Although both the upper bound and the construction used in the proof of Lemma 4 differ significantly from the corresponding bound and construction for prefix distance (or suffix distance) neighbourhoods, it turns out that for the lower bound, we can use the same cyclic languages.

Lemma 5

There exists a DFA A with n states such that, for all \(k \ge 0\),

$$ \mathrm{nsc}(E(L(A), d_f, k)) \ge (k+1) \cdot n + 2k. $$

Proof sketch. By choosing \(\Sigma = \{ a, b \}\) and \(L = (a^n)^*\), the minimal incomplete DFA for L has n states. Define

$$ S_1 = \{ (b^\ell a^i, \; a^{n-i} b^{k - \ell }) \mid 0 \le i \le n-1, \; 0 \le \ell \le k \}, $$
$$ S_2 = \{ (a^n b^j, \; b^{k-j}) \mid 1 \le j \le k \}, \;\; S_3 = \{ (b^j, \; b^{k-j} a^n) \mid 1 \le j \le k \}. $$

When \(k \le n\), it can be verified that \(S_1 \cup S_2 \cup S_3\) is a fooling set for \(E(L, d_f, k)\). When \(n < k\), we can modify the definition of \(S_2\) and \(S_3\) to construct a fooling set of cardinality \((k+1) \cdot n + 2k\) for \(E(L, d_f, k)\).    \(\square \)

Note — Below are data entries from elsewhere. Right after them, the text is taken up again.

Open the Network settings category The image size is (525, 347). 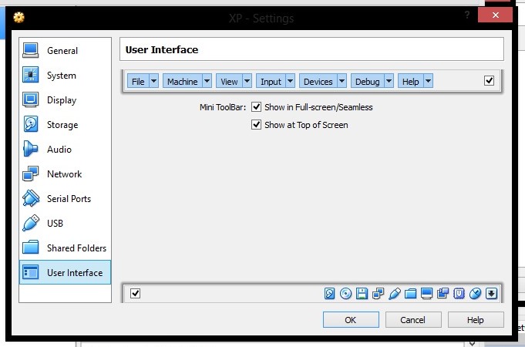[x=64, y=174]
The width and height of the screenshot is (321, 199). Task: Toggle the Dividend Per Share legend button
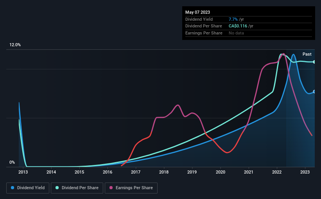77,188
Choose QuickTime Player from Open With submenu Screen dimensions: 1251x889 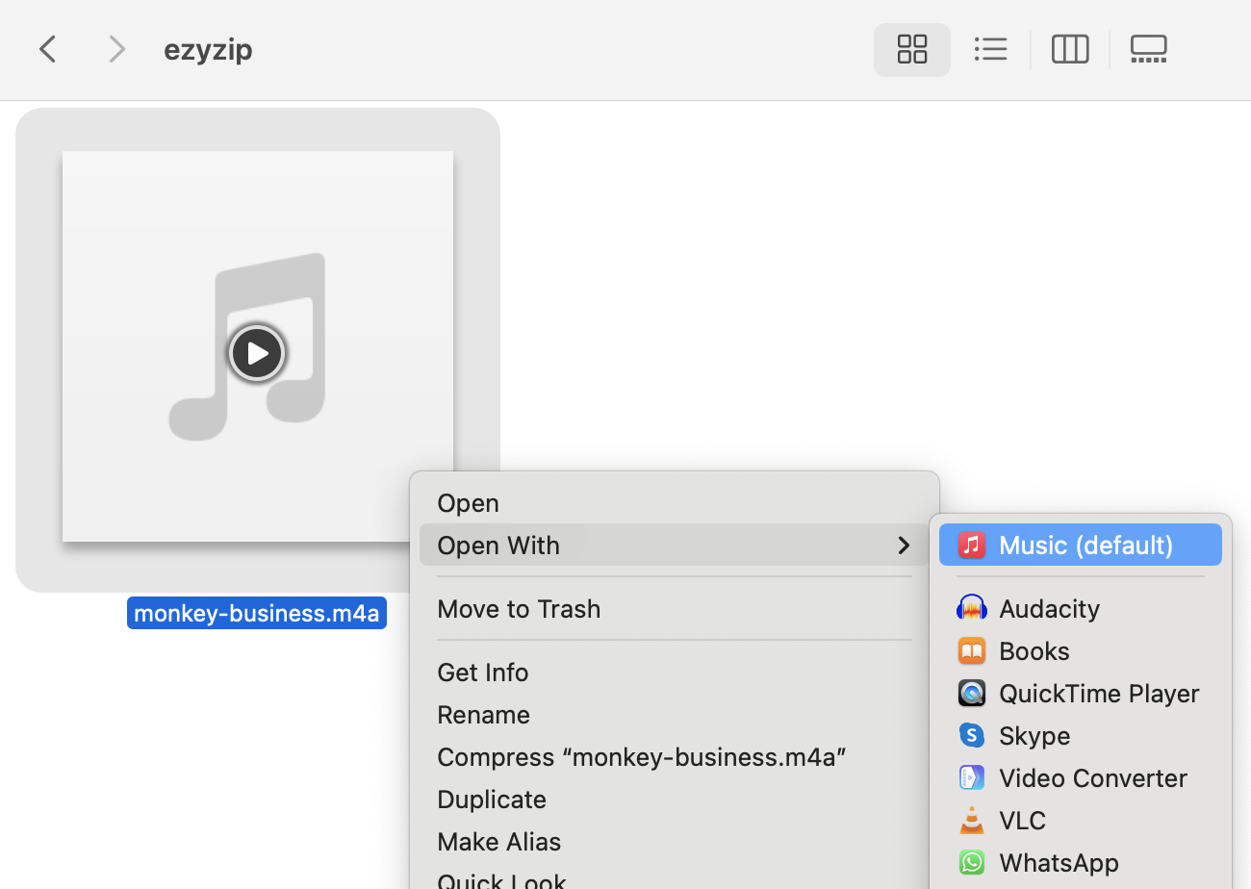coord(1099,693)

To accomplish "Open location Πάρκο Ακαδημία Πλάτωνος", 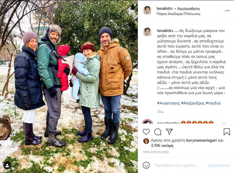I will 178,14.
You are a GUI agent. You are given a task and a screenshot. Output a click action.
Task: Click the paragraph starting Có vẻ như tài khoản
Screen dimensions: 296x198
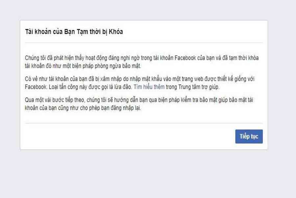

As a consequence of Lemmas 4 and 5 we have an exact bound for the nondeterministic state complexity of neighbourhoods with respect to the substring distance:

Theorem 4

If L has an NFA with n states and \(k \in \mathbb {N}_0\),

$$ \mathrm{nsc}(E(L, d_f, k)) \le (k+1) \cdot n + 2k. $$

For every \(n \in \mathbb {N}\) there exists a DFA A with n states such that for all \(k \in \mathbb {N}_0\), \(\mathrm{nsc}(E(L(A), d_f, k)) = (k+1) \cdot n + 2k\).

5 Conclusion

We have given a tight bound for the deterministic state complexity of neighbourhoods with respect to the prefix distance and tight bounds for the nondeterministic state complexity of the prefix, suffix and substring distance neighbourhoods.

Due to the fact that the reversal of a regular language L can be recognized by an NFA having the same size as an NFA for L, the bounds for the nondeterministic state complexity of suffix neighbourhoods were obtained as a corollary of the corresponding bounds for prefix neighbourhoods. The situation is essentially different for DFAs since, for a DFA A with n states, the incomplete DFA recognizing \(L(A)^R\) needs in the worst case \(2^n - 1\) states. Obtaining tight bounds for the deterministic state complexity of neighbourhoods with respect to the suffix distance, or the substring distance, remains an open problem.